◆ Task goal:
Your output should be the line with "Image resolution: width=701" plus all following lines to the end of the records, exactly as written and nothing more.

(Dataset entries)

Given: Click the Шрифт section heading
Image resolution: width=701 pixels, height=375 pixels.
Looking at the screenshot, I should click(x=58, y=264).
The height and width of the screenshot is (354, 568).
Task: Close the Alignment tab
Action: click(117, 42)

◆ Your solution:
Image resolution: width=701 pixels, height=375 pixels.
Looking at the screenshot, I should click(x=58, y=264).
The height and width of the screenshot is (354, 568).
Task: Close the Alignment tab
Action: click(117, 42)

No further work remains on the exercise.